Como a grande maioria dos escândalos envolvendo a mídia americana, o episódio dos documentos forjados no 60 Minutes também ganhou livro. A ex-produtora do programa da rede CBS, Mary Mapes, lançou esta semana Truth and Duty, onde escreve sobre a edição que lhe custou o emprego e despeja farpas para todos os lados, de Bush e Karl Rove até a imprensa tradicional, blogueiros, Les Moonves e todos os que ela culpa pelo declínio de sua carreira. Nem seu pai escapou do bombardeio.

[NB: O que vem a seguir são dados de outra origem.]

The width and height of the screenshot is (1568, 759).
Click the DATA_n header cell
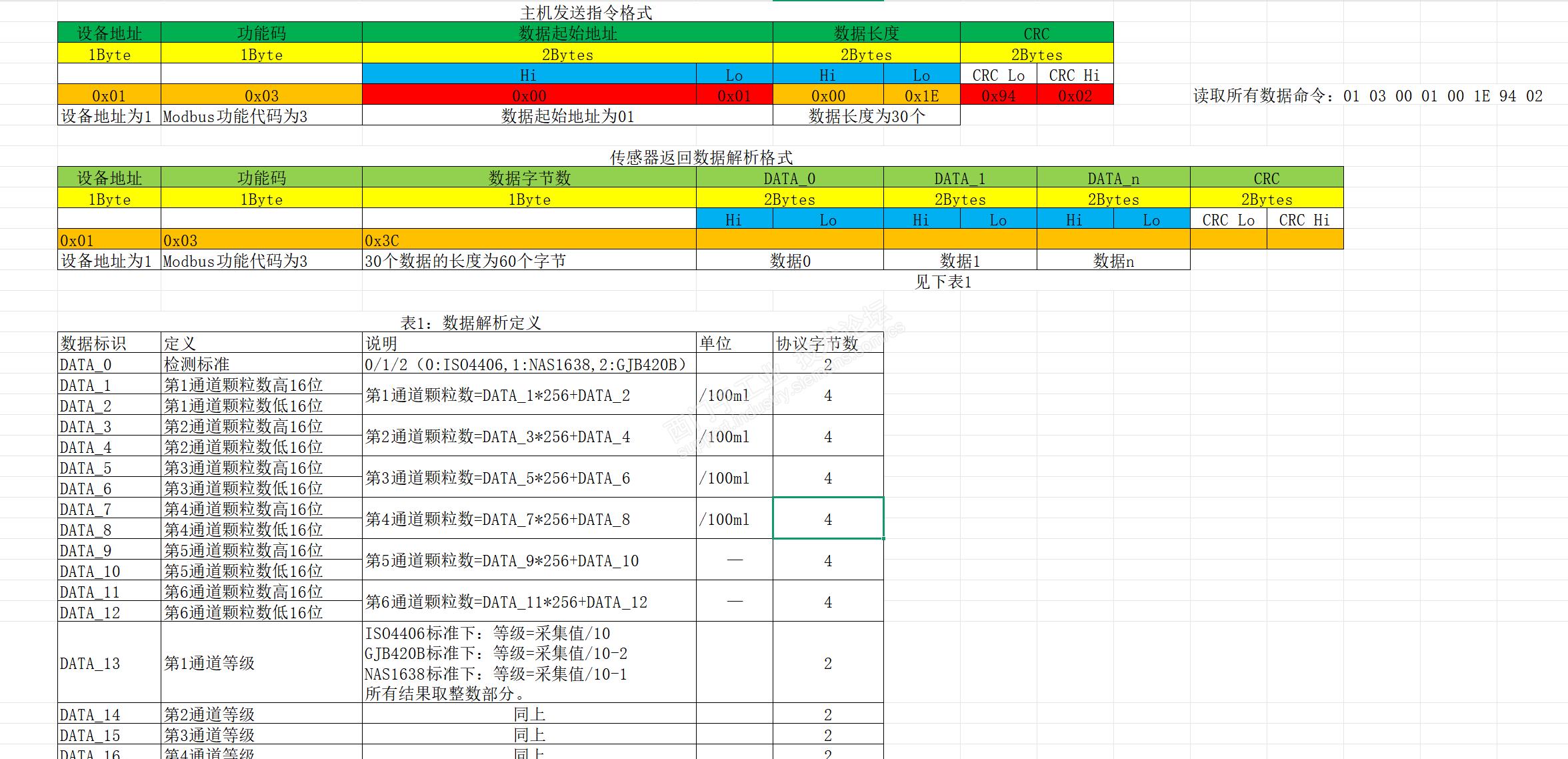point(1113,178)
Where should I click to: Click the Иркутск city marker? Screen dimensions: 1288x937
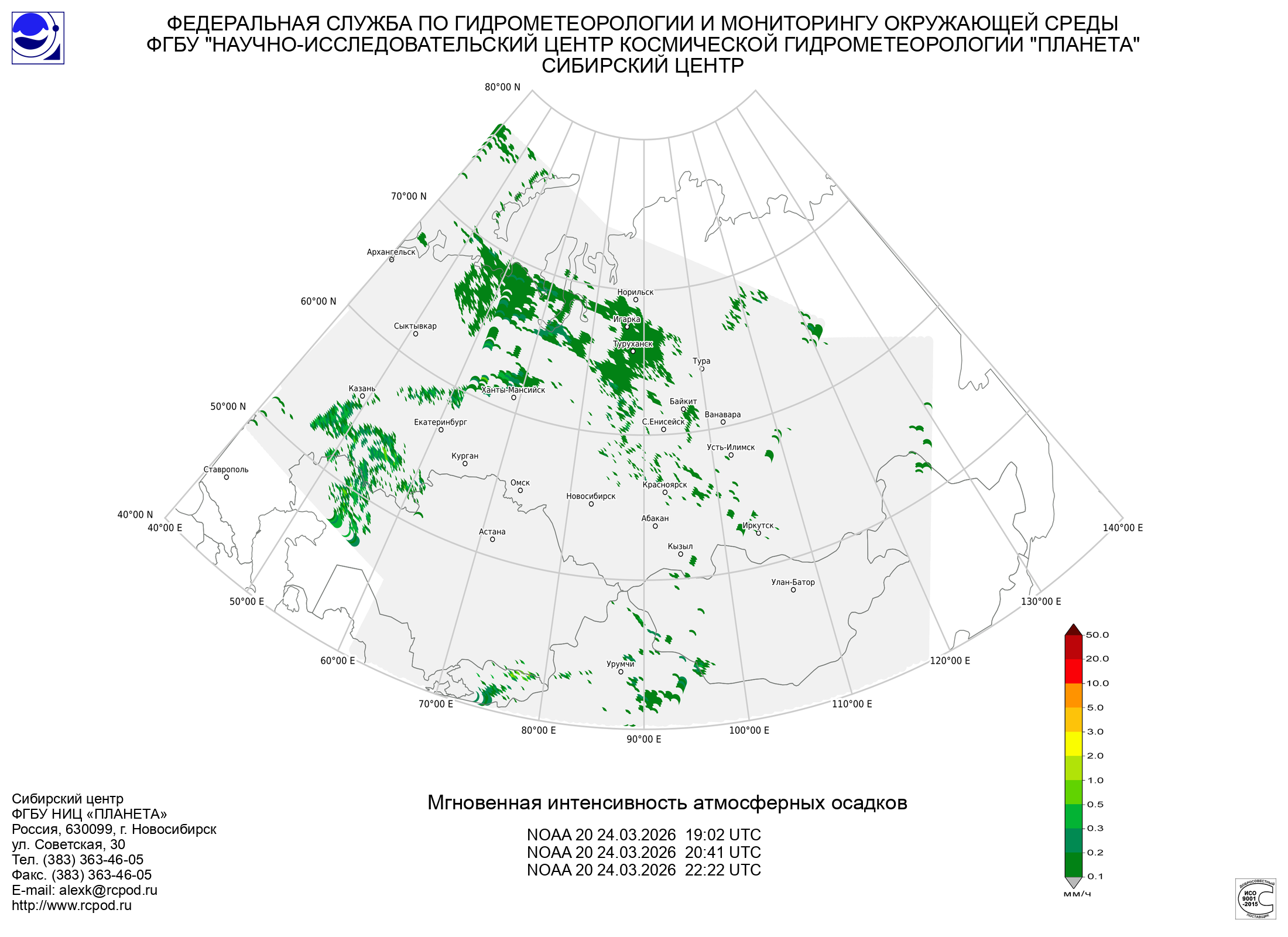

Relembrando: Mapes era a produtora responsável pelo programa que acusava Bush de ter recebido tratamento privilegiado quando serviu na Guarda Nacional, na década de 70. As acusações eram feitas com base em documentos que, questionados posteriormente, nunca tiveram sua autenticidade comprovada. A polêmica em torno do episódio levou a emissora a abrir uma investigação independente, que concluiu que a equipe não teria agido com motivação política, mas teria cometido erros básicos de apuração jornalística. Além de Mary, foram demitidos o produtor-executivo Josh Howard, sua assistente Mary Murphy, e a vice-presidente sênior Betsy West, supervisora dos programas jornalísticos do horário nobre. O episódio também prejudicou o apresentador Dan Rather, que não perdeu o emprego, mas abandonou o cargo de âncora da emissora depois do escândalo.
O programa foi ao ar em setembro de 2004. O longo ano de silêncio sobre o caso é justificado por Mapes como um tempo para botar a cabeça no lugar. Ela diz que estava ‘extremamente detonada’ com o turbilhão de críticas que recebeu. A ex-produtora conta no livro que teve seu endereço publicado na internet e temia pela segurança de seu filho de sete anos.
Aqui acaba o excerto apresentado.